Ram stared at the blind barbarian with something like awe. What a speaker, and in a language not his own!

“And ruler, where are yesterday’s rulers? Kazi, who lived many lifetimes, dead by my sword. And what became of the strutting Draco when he flew out to destroy the Northmen?

“You defy us to dig you out of your city. Why should we trouble to? Can the orcs eat stone. Where are your cattle? Who guards your grain fields now that the Northmen fly abroad in the sky? Your horses swell and stink in their paddocks since our sky chariot visited them; they feed the worms. Will you eat your slaves then? They won’t last long. Then you will have to eat each other.

“Listen to the star man, orc. He is a rare one, a man who does not want to see the orcs all dead.”

The orc shouted back, his voice hoarse, defiant. “Then why does a Northman speak for him?

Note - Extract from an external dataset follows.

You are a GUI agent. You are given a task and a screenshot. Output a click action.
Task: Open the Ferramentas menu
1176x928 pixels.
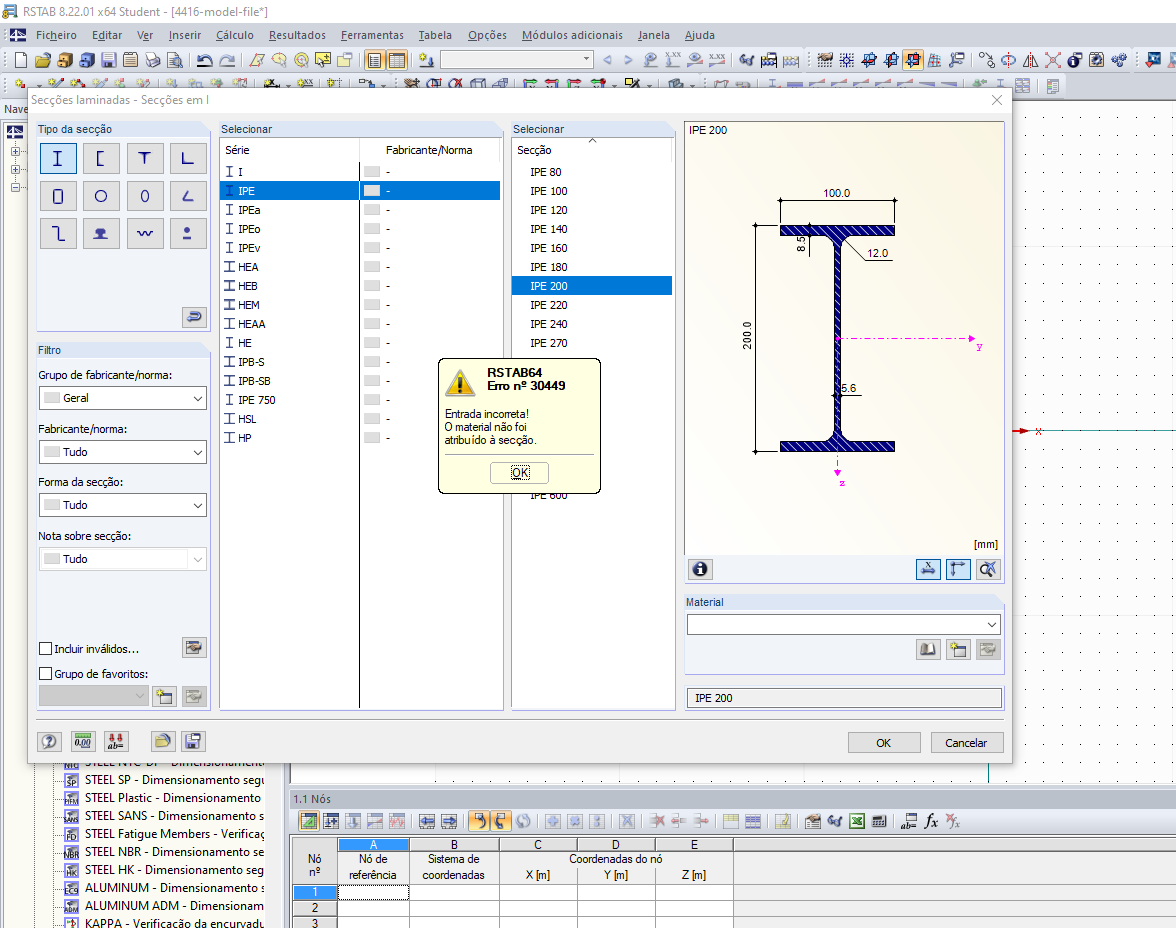(x=372, y=35)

If the Northmen can starve us out, then why do you, a Northman, want to let us leave freely and unmolested? Because you’re afraid of us after all! We are still the orcs, mighty and great in numbers!”

“Afraid of you after all what? After all your defeats?” Nils’s voice was bored now. “No, there is nothing there to fear. We’ll be rid of you one way or another, and the Northmen owe the star men a favor. So the captain of the star men has claimed the right to save your lives if you will depart and leave your slaves behind.”

“How do we know you won’t fly down and attack us on our ships?”

“You have only our oath; you take a chance. But if you stay, you face a certainty: cannibalism, starvation, and death.”

The orc stood sullenly, both aides talking to him at once. He snarled and they backed away; then he looked up at the pinnace again and shouted in Anglic:

“Kazi said it to our fathers! ‘This will be the place of the orcs as long as the tower shall stand!’ The Master’s spirit will strengthen and save us! He is undying!”

At that moment Ram knew what to do. Siren shrieking, he twice swung Beta around the tower as he lifted away. As he rose even with its top, he cut off the siren and answered Dov the Silent, the commast speaker on full volume now. The words rolled like small thunder over the palace.

“AS LONG AS THE TOWER SHALL STAND? THEN THE TOWER WILL FALL!”

The night was clear and moonless, with a chill breeze. Mikhail Ciano led the task force-men in asbestos suits and oxygen masks. Orcs shivering on roof tops stared fearfully at the grotesque forms at the base of the tower, at the beams of laser drills and the glow of molten rock. The snorkel worked ceaselessly at handling the heat that built up within the shield. At intervals, when the build-up became excessive, the shield was switched off for a moment to let the night wind blow the heat away. Finally the glow died, and shortly the shield switched off again. There was a series of small explosions as coolant was jetted into bore holes; then the shield was reactivated and all was quiet. At last the pinnace lifted and disappeared into the night sky.

Nothing happened. The soldiers, who had watched almost without speaking, began talking softly among themselves, and a few started leaving the roofs. Abruptly a stupendous roar shook the night as great gouts of flame shot from the base of the tower. Its dim bulk seemed to lean, did lean, like a colossal tree whose roots had rotted, fell with a stupefying shock of sound across the roof gardens, caving in whole sections of the palace, and rumbled into the square below.